> [Supplied records]
--- START ---

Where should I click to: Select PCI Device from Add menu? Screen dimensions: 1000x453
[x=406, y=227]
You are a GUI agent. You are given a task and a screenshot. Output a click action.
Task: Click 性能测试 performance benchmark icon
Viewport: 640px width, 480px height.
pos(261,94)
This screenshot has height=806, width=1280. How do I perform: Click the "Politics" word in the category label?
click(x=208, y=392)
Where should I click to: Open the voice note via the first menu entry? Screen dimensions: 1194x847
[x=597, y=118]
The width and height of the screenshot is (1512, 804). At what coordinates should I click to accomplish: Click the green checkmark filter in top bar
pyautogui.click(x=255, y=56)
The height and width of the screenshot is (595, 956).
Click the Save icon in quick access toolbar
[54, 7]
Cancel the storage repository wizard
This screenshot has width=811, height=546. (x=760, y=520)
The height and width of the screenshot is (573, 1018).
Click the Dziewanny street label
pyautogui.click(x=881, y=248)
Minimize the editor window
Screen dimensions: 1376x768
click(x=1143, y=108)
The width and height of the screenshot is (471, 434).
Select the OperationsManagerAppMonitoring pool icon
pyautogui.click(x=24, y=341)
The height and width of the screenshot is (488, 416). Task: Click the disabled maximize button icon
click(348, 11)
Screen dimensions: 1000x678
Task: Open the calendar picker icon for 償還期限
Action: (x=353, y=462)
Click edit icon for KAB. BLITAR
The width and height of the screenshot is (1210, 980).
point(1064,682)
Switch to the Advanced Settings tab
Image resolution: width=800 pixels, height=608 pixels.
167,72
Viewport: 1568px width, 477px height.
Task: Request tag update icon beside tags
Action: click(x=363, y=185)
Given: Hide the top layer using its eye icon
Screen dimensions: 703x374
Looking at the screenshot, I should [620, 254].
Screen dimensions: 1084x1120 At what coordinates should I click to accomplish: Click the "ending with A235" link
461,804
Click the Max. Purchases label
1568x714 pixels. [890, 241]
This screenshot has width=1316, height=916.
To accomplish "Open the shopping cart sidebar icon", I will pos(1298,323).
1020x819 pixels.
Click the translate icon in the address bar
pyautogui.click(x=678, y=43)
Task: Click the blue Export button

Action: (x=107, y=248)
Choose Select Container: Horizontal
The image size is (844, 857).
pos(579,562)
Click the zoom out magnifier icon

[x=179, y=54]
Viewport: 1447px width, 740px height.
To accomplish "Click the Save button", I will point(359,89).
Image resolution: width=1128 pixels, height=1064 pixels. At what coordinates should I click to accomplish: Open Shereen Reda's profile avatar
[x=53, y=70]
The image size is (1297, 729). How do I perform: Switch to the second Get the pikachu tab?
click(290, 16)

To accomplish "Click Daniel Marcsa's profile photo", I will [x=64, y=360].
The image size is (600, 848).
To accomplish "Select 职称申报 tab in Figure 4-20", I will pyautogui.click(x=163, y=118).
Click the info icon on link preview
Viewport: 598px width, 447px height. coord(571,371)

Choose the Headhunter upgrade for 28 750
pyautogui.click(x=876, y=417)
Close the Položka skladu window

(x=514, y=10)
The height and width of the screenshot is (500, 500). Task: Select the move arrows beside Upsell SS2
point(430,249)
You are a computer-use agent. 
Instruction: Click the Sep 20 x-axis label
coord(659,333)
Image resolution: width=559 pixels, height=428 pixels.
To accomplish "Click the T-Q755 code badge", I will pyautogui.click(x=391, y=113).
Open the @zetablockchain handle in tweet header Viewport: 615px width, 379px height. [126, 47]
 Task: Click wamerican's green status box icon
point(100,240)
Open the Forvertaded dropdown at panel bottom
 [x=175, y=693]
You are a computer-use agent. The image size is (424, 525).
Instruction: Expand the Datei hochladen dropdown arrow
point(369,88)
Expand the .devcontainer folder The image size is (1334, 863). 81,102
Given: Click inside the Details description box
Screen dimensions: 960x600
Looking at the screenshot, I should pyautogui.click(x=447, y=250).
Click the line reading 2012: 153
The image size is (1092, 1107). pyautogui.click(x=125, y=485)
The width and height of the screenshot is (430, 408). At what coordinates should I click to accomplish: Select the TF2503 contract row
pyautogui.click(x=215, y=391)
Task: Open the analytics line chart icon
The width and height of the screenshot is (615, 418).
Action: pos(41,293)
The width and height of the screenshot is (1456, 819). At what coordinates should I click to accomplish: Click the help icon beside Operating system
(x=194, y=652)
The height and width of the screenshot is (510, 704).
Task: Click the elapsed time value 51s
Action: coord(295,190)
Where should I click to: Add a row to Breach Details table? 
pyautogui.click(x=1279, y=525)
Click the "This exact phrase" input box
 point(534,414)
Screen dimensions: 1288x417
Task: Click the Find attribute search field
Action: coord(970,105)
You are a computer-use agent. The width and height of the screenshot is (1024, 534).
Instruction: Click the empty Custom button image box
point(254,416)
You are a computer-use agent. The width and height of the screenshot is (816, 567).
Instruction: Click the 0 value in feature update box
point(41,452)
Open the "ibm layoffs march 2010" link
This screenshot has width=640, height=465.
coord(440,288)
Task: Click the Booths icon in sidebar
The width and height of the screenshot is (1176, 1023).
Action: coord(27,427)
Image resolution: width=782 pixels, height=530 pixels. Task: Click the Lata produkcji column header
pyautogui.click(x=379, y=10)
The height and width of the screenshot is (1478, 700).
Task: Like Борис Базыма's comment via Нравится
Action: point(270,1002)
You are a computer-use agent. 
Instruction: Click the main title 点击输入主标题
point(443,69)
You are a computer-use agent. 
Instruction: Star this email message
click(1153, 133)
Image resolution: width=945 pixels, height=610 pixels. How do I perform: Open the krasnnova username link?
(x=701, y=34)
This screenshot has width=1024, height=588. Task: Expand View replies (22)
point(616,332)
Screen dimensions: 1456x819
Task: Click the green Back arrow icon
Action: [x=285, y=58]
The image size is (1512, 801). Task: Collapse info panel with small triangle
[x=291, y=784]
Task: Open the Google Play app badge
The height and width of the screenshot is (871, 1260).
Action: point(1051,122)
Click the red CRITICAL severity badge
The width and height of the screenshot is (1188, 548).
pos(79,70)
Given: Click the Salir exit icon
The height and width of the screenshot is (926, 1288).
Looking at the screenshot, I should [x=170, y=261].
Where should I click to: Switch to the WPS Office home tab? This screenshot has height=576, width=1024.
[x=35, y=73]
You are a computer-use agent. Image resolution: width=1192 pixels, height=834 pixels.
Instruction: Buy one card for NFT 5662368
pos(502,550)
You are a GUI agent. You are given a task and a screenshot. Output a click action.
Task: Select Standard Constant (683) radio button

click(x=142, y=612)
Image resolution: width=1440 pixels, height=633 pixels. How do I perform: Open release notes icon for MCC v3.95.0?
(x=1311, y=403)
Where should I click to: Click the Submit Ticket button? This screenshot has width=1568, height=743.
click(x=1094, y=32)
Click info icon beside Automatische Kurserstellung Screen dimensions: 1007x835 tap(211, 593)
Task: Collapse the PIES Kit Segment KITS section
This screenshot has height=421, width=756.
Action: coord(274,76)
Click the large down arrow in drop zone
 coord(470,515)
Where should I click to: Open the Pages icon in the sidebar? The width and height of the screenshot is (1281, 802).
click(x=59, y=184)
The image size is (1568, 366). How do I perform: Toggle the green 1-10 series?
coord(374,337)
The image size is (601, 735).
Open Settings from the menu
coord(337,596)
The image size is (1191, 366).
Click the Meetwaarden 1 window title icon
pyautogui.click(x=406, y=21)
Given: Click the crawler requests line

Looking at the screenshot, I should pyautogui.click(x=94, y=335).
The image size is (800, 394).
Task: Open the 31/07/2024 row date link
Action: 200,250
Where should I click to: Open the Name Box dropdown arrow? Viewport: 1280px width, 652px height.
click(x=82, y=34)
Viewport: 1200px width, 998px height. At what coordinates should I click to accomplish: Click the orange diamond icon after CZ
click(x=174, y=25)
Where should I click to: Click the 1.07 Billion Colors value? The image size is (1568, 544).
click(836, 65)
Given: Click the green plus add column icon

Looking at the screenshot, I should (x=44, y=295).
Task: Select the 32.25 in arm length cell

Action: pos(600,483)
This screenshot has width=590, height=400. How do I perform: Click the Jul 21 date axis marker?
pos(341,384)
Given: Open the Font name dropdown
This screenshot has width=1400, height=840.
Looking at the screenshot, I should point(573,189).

--- END ---

> [Work order]
Exactly and only the lines from the one containing "This screenshot has width=590, height=400." to the end of the entries above are to be written out.

> [Answer box]
This screenshot has width=590, height=400. How do I perform: Click the Jul 21 date axis marker?
pos(341,384)
Given: Open the Font name dropdown
This screenshot has width=1400, height=840.
Looking at the screenshot, I should point(573,189).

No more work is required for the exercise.